*** Begin section ***

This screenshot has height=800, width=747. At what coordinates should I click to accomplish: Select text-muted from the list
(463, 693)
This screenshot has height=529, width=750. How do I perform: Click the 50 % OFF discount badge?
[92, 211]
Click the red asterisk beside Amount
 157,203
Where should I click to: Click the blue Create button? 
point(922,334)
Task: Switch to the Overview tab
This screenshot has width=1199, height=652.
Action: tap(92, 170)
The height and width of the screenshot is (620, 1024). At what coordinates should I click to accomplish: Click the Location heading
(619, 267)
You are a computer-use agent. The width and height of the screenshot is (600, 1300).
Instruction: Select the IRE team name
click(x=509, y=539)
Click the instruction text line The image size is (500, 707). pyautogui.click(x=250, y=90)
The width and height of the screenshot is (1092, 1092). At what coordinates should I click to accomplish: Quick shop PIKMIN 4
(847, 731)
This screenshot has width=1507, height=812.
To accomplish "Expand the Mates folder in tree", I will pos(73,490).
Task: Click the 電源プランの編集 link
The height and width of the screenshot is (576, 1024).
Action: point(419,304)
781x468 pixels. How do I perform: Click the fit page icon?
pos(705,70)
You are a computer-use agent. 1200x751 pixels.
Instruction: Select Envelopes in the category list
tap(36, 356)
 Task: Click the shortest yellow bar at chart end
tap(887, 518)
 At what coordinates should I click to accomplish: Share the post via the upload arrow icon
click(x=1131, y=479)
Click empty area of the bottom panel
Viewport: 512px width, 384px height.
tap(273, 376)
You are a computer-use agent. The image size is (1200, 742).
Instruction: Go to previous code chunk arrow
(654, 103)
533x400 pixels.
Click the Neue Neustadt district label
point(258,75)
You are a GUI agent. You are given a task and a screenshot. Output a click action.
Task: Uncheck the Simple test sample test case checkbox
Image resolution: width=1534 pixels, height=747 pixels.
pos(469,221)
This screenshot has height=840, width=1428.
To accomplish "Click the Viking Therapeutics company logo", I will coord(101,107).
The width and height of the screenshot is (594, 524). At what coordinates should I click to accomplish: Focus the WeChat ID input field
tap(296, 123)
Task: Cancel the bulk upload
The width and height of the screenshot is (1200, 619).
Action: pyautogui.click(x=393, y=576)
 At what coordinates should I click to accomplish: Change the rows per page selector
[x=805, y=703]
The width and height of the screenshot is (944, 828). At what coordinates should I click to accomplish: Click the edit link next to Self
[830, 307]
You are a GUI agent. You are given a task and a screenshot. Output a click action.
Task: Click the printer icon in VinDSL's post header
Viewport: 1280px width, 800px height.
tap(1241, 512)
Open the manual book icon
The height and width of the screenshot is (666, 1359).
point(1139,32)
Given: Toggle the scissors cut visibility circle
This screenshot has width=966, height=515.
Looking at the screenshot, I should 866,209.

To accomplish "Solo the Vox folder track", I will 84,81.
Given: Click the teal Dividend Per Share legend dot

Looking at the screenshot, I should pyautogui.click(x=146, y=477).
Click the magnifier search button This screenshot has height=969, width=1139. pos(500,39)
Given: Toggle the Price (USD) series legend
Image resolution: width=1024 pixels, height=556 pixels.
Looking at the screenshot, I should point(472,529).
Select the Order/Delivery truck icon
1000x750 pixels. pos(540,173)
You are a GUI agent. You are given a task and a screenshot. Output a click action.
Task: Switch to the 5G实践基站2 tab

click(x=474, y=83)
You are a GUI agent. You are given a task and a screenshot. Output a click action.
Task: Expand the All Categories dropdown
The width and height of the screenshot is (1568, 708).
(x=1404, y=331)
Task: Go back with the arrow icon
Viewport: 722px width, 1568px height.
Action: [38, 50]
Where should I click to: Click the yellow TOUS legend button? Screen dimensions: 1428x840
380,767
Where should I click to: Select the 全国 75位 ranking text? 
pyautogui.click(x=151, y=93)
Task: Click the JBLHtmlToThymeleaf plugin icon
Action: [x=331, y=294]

*** End section ***

All lines above with the word "Expand" need to be reported.

To accomplish "Expand the Mates folder in tree", I will pos(73,490).
Task: Expand the All Categories dropdown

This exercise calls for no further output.